En misant sur l’intervention des habitant·es sur leur logement selon leurs besoins, leurs compétences et leurs moyens (par l’auto-construction,le choix d’un·e constructeur·ice ou la gestion autonome des travaux), la diversité d’usages, de parcours et de projets de vie sont encouragés.L’accès à la propriété d’un habitat de qualité,en pleine ville, devient possible en minimisant les intermédiaires, et la maîtrise des coûts de sortie du projet permet aux habitant·es d’exprimer pleinement leur individualité.

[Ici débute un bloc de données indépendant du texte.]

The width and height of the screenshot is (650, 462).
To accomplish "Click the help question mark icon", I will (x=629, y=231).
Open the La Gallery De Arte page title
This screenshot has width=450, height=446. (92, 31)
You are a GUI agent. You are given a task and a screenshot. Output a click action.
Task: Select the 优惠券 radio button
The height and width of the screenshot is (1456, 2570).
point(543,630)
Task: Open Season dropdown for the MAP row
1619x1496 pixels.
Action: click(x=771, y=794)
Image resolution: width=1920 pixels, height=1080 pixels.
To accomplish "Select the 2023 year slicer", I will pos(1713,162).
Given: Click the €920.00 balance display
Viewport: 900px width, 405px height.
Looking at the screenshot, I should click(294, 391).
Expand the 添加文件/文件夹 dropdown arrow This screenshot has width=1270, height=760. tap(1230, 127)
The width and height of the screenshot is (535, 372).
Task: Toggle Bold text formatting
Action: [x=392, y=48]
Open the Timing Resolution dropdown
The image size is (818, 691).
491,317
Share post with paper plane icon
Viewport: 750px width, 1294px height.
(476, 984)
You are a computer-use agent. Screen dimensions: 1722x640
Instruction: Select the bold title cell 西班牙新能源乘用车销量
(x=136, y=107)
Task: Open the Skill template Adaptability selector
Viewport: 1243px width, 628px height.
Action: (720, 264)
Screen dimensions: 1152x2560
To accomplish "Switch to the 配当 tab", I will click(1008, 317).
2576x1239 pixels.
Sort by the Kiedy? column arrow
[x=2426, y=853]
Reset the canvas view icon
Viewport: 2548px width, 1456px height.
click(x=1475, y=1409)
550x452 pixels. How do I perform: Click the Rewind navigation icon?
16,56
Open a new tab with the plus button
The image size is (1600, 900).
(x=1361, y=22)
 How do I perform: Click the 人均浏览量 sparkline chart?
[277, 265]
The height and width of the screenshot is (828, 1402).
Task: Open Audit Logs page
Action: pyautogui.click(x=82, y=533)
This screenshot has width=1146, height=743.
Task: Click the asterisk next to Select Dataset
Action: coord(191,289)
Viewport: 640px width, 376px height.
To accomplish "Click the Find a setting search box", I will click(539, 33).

La structure, techniquement et économiquement performante, rend possible sa duplication sans jamais produire deux fois le même résultat. Elle assure la stabilité du bâtiment, la gestion des charges, et donc la sécurité de celleux qui l’habitent,tout en générant une forme unique. Une fois cette base garantie, les habitant·es peuvent alors construire elleux-mêmes sans complexité technique excessive. Loin d’être marginale, l’autoconstruction est une pratique universelle, présente dans de nombreux contextes culturels et géographiques, y compris en Afrique du Sud, où Christophe Hutin l’a documentée10. Construire sa maison est un acte profondément personnel : c’est un moyen de se raconter, d’exister, de s’exprimer, alors que cette forme d’expression est plus difficile dans le logement collectif conventionnel, où le cadre normatif prédéfini laisse peu de place à l’initiative habitante.
On retrouve cette liberté d’expression dans la manière dont se sont construits les villages français. La beauté d’un village est le résultat d’une succession de constructions personnelles réalisées de manière incrémentale, en fonction du terrain, de la topographie, des contraintes climatiques et sociales. Un désordre maîtrisé par l’usage et le temps, guidé par un contexte,qui engendre une structure collective façonnée par des décisions individuelles, dans laquelle les habitant·es se reconnaissent. C’est cette dynamique que nous souhaitons retrouver dans l’architecture contemporaine.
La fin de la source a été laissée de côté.